Acute and chronic nephropathy induced by Fluindione must be addressed
Nephrol Dial Transplant 2012 Apr;27(4):1554-8.PMID:21931126DOI:10.1093/ndt/gfr500.
Background: Among the vitamin K antagonists (VKA), indanedione-derived VKA is suspected to induce an immunoallergic risk. One indanedione-derived VKA, Fluindione, is still being used in France. The aim of this study was to evaluate the contribution of VKA to acute and chronic nephritis. Methods: Twenty-four cases of biopsy proven acute interstitial nephritis (AIN) were retrospectively selected, based on a first intake of VKA within the previous 12 months as well as an increase of at least 50% of the basal level of serum creatinine. The 24 cases were all treated with Fluindione VKA and not with coumarinic VKA. Results: The subjects studied included 20 men and 4 women, with a mean age of 73.0±9.3 years (range: 44-84). The delay between Fluindione introduction and the appearance of an AIN, proven by biopsy when available, was 11.9±6.9 weeks (range: 3-28).

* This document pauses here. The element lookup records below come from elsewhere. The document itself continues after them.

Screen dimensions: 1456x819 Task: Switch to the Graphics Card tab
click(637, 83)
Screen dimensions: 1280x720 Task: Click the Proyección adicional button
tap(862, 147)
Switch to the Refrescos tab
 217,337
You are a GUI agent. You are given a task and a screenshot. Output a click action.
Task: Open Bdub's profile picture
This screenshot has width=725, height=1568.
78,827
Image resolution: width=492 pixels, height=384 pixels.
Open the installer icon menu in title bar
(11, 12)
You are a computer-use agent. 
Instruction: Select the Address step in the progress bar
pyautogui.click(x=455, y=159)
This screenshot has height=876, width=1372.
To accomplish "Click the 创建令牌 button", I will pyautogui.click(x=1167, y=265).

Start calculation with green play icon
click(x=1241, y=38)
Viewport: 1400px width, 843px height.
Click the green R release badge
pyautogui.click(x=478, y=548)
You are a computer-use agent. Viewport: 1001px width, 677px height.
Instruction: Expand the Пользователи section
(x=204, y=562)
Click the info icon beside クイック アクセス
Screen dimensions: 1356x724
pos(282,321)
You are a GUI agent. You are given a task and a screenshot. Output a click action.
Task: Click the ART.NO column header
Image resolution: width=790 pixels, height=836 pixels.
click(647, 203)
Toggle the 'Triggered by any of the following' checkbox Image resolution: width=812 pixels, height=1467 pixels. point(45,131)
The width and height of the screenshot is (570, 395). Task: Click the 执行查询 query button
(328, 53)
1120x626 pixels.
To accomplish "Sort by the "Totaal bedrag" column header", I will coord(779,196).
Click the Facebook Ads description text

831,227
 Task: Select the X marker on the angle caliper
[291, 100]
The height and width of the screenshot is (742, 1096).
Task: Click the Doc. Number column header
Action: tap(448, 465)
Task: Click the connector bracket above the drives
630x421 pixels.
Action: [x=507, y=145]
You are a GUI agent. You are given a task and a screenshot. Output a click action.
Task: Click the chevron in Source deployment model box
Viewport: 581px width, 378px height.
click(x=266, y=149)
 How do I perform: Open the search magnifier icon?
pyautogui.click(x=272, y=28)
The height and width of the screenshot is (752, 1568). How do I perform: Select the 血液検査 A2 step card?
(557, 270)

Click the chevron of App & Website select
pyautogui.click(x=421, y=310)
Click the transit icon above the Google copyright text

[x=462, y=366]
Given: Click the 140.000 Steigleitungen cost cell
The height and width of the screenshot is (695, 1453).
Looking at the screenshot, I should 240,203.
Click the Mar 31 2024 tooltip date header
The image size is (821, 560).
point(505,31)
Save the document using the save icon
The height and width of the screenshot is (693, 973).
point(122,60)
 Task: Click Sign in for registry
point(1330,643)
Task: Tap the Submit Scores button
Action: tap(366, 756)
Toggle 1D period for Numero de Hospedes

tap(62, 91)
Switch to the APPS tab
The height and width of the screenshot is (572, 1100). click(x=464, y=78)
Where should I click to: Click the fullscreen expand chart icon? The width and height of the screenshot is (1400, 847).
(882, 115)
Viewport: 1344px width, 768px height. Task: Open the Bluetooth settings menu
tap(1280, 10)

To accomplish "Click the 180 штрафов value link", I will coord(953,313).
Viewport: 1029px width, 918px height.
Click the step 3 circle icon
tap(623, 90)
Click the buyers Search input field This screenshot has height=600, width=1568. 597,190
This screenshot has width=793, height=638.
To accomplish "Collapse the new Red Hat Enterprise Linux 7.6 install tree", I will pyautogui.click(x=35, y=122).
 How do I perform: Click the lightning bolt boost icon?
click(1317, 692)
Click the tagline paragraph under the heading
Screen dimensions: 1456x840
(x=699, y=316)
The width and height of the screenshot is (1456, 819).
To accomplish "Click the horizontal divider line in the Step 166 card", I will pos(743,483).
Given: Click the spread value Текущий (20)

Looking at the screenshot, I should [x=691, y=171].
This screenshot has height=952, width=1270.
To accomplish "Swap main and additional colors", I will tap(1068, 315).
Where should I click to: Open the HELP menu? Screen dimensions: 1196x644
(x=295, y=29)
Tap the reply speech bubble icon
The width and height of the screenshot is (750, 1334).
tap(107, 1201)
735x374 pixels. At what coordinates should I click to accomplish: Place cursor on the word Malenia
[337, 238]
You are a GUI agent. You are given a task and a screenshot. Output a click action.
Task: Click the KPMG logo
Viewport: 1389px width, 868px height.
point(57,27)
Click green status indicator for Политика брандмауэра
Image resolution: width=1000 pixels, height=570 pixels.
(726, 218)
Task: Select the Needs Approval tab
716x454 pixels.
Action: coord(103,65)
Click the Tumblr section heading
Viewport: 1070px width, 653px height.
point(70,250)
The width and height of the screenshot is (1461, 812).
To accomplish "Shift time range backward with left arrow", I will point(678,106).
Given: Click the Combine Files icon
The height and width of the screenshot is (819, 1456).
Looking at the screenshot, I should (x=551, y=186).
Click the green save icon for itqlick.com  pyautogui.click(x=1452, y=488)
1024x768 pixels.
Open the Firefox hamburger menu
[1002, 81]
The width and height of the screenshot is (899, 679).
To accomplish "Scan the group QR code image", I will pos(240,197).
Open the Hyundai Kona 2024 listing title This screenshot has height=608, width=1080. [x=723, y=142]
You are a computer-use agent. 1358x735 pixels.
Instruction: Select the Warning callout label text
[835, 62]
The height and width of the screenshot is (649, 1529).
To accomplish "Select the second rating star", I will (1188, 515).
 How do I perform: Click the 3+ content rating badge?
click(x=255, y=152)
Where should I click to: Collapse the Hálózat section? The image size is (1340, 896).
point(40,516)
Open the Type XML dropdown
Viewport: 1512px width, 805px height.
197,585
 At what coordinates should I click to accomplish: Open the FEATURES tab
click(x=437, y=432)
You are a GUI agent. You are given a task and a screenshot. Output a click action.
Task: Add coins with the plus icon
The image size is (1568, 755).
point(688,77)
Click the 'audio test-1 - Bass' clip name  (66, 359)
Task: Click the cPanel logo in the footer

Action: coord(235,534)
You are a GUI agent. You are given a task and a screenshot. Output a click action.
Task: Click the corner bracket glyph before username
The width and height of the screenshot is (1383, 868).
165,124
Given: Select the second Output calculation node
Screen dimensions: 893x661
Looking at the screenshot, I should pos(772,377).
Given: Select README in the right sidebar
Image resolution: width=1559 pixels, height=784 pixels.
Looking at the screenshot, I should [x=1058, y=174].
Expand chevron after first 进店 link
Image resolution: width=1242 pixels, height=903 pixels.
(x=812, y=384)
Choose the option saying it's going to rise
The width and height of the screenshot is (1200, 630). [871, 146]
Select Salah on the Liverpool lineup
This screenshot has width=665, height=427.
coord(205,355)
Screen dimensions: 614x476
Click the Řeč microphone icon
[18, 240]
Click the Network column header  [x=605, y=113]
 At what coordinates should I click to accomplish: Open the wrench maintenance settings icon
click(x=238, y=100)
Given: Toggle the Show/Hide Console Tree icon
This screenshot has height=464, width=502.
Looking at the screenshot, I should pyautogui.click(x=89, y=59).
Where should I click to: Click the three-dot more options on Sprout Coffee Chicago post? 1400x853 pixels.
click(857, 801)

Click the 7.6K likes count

Creatinine increased from 123.0±56.4 μmol/L (range: 56-335) at Fluindione introduction to 460.7±265.3 μmol/L (range: 109-1200) at the time of AIN discovery. The treatment then consisted of stopping the Fluindione and introducing steroids for 21 patients. If a VKA was necessary, Fluindione was replaced by a coumarinic VKA. After 6 months, 1 patient died and 15 patients presented severe chronic kidney disease (CKD Stages 4-5). Two patients still required chronic dialysis after 6 months and five patients after 3 years. Patients with pre-existing kidney disease were more prone to develop severe CKD with Fluindione. Conclusion: In this large study, arguments are presented to incriminate Fluindione in the induction of acute and chronic nephritis.